## What the task requires
Could you restate the entries below word for word?
▬▬▬
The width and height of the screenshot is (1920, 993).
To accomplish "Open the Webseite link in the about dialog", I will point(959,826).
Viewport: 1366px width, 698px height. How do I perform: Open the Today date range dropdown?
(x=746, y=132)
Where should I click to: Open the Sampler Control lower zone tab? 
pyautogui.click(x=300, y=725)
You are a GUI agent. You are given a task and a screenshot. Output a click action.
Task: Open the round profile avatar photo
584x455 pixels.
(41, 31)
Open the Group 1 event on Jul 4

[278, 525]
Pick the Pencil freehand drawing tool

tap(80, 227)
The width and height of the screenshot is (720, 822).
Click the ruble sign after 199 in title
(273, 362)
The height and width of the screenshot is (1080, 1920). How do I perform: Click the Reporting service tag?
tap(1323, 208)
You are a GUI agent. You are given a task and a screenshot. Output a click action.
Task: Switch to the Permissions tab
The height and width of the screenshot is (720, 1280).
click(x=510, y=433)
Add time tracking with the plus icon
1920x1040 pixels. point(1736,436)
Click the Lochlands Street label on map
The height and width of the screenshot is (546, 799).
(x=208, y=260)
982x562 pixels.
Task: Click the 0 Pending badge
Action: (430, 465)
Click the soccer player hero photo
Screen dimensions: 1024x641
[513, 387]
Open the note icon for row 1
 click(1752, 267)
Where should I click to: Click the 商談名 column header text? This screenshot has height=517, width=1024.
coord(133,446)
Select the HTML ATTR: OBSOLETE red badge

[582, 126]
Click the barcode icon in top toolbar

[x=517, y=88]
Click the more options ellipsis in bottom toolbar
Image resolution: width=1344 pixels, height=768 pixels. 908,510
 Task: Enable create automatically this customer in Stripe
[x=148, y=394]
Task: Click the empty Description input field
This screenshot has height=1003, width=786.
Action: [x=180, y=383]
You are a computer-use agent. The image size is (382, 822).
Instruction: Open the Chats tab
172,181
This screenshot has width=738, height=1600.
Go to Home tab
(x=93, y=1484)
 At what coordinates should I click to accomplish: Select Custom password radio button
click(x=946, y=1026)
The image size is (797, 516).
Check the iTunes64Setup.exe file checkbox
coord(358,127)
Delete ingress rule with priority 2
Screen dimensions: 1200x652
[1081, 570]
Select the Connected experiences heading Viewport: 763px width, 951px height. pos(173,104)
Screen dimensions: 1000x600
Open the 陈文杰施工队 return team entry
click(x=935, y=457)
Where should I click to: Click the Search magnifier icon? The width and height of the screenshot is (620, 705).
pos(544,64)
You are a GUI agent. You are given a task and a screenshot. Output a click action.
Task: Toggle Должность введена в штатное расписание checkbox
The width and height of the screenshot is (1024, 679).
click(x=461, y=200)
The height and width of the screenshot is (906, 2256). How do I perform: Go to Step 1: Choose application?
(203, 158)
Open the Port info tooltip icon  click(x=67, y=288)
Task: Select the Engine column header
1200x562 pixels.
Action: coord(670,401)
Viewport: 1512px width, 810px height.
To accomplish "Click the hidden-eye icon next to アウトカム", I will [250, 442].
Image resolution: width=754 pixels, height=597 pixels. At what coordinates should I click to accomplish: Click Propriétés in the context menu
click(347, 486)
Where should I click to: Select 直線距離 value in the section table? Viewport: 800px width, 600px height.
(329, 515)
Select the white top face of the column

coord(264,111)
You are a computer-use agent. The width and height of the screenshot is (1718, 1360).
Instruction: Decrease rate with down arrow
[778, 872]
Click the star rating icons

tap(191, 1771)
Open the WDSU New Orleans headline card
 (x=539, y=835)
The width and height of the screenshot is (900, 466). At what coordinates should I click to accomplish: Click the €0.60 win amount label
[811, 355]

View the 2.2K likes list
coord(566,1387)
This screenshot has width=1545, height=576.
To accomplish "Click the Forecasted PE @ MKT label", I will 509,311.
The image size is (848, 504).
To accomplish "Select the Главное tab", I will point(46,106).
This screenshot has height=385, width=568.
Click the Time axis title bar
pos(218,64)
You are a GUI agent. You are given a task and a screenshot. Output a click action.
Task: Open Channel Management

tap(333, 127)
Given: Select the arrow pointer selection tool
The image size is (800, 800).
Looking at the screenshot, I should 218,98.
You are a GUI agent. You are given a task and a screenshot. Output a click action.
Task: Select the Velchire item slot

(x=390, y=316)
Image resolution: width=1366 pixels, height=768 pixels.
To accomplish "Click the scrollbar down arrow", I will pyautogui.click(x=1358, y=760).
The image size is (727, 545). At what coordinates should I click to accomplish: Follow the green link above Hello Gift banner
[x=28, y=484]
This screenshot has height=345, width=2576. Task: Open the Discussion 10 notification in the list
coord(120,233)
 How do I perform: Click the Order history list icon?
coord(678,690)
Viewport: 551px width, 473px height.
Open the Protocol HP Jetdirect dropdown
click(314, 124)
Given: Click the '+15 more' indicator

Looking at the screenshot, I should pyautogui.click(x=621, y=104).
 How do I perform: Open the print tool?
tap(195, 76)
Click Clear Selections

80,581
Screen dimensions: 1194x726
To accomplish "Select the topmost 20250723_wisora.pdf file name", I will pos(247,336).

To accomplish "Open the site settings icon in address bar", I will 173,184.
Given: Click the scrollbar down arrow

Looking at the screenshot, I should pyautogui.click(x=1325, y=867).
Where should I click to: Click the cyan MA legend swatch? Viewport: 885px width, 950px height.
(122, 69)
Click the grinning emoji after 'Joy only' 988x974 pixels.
▬▬▬
## Response to the exercise
The width and height of the screenshot is (1920, 993).
To accomplish "Open the Webseite link in the about dialog", I will point(959,826).
Viewport: 1366px width, 698px height. How do I perform: Open the Today date range dropdown?
(x=746, y=132)
Where should I click to: Open the Sampler Control lower zone tab? 
pyautogui.click(x=300, y=725)
You are a GUI agent. You are given a task and a screenshot. Output a click action.
Task: Open the round profile avatar photo
584x455 pixels.
(41, 31)
Open the Group 1 event on Jul 4

[278, 525]
Pick the Pencil freehand drawing tool

tap(80, 227)
The width and height of the screenshot is (720, 822).
Click the ruble sign after 199 in title
(273, 362)
The height and width of the screenshot is (1080, 1920). How do I perform: Click the Reporting service tag?
tap(1323, 208)
You are a GUI agent. You are given a task and a screenshot. Output a click action.
Task: Switch to the Permissions tab
The height and width of the screenshot is (720, 1280).
click(x=510, y=433)
Add time tracking with the plus icon
1920x1040 pixels. point(1736,436)
Click the Lochlands Street label on map
The height and width of the screenshot is (546, 799).
(x=208, y=260)
982x562 pixels.
Task: Click the 0 Pending badge
Action: (430, 465)
Click the soccer player hero photo
Screen dimensions: 1024x641
[513, 387]
Open the note icon for row 1
 click(1752, 267)
Where should I click to: Click the 商談名 column header text? This screenshot has height=517, width=1024.
coord(133,446)
Select the HTML ATTR: OBSOLETE red badge

[582, 126]
Click the barcode icon in top toolbar

[x=517, y=88]
Click the more options ellipsis in bottom toolbar
Image resolution: width=1344 pixels, height=768 pixels. 908,510
 Task: Enable create automatically this customer in Stripe
[x=148, y=394]
Task: Click the empty Description input field
This screenshot has height=1003, width=786.
Action: [x=180, y=383]
You are a computer-use agent. The image size is (382, 822).
Instruction: Open the Chats tab
172,181
This screenshot has width=738, height=1600.
Go to Home tab
(x=93, y=1484)
 At what coordinates should I click to accomplish: Select Custom password radio button
click(x=946, y=1026)
The image size is (797, 516).
Check the iTunes64Setup.exe file checkbox
coord(358,127)
Delete ingress rule with priority 2
Screen dimensions: 1200x652
[1081, 570]
Select the Connected experiences heading Viewport: 763px width, 951px height. pos(173,104)
Screen dimensions: 1000x600
Open the 陈文杰施工队 return team entry
click(x=935, y=457)
Where should I click to: Click the Search magnifier icon? The width and height of the screenshot is (620, 705).
pos(544,64)
You are a GUI agent. You are given a task and a screenshot. Output a click action.
Task: Toggle Должность введена в штатное расписание checkbox
The width and height of the screenshot is (1024, 679).
click(x=461, y=200)
The height and width of the screenshot is (906, 2256). How do I perform: Go to Step 1: Choose application?
(203, 158)
Open the Port info tooltip icon  click(x=67, y=288)
Task: Select the Engine column header
1200x562 pixels.
Action: coord(670,401)
Viewport: 1512px width, 810px height.
To accomplish "Click the hidden-eye icon next to アウトカム", I will [250, 442].
Image resolution: width=754 pixels, height=597 pixels. At what coordinates should I click to accomplish: Click Propriétés in the context menu
click(347, 486)
Where should I click to: Select 直線距離 value in the section table? Viewport: 800px width, 600px height.
(329, 515)
Select the white top face of the column

coord(264,111)
You are a computer-use agent. The width and height of the screenshot is (1718, 1360).
Instruction: Decrease rate with down arrow
[778, 872]
Click the star rating icons

tap(191, 1771)
Open the WDSU New Orleans headline card
 (x=539, y=835)
The width and height of the screenshot is (900, 466). At what coordinates should I click to accomplish: Click the €0.60 win amount label
[811, 355]

View the 2.2K likes list
coord(566,1387)
This screenshot has width=1545, height=576.
To accomplish "Click the Forecasted PE @ MKT label", I will 509,311.
The image size is (848, 504).
To accomplish "Select the Главное tab", I will point(46,106).
This screenshot has height=385, width=568.
Click the Time axis title bar
pos(218,64)
You are a GUI agent. You are given a task and a screenshot. Output a click action.
Task: Open Channel Management

tap(333, 127)
Given: Select the arrow pointer selection tool
The image size is (800, 800).
Looking at the screenshot, I should 218,98.
You are a GUI agent. You are given a task and a screenshot. Output a click action.
Task: Select the Velchire item slot

(x=390, y=316)
Image resolution: width=1366 pixels, height=768 pixels.
To accomplish "Click the scrollbar down arrow", I will pyautogui.click(x=1358, y=760).
The image size is (727, 545). At what coordinates should I click to accomplish: Follow the green link above Hello Gift banner
[x=28, y=484]
This screenshot has height=345, width=2576. Task: Open the Discussion 10 notification in the list
coord(120,233)
 How do I perform: Click the Order history list icon?
coord(678,690)
Viewport: 551px width, 473px height.
Open the Protocol HP Jetdirect dropdown
click(314, 124)
Given: Click the '+15 more' indicator

Looking at the screenshot, I should pyautogui.click(x=621, y=104).
 How do I perform: Open the print tool?
tap(195, 76)
Click Clear Selections

80,581
Screen dimensions: 1194x726
To accomplish "Select the topmost 20250723_wisora.pdf file name", I will pos(247,336).

To accomplish "Open the site settings icon in address bar", I will 173,184.
Given: Click the scrollbar down arrow

Looking at the screenshot, I should pyautogui.click(x=1325, y=867).
Where should I click to: Click the cyan MA legend swatch? Viewport: 885px width, 950px height.
(122, 69)
Click the grinning emoji after 'Joy only' 988x974 pixels.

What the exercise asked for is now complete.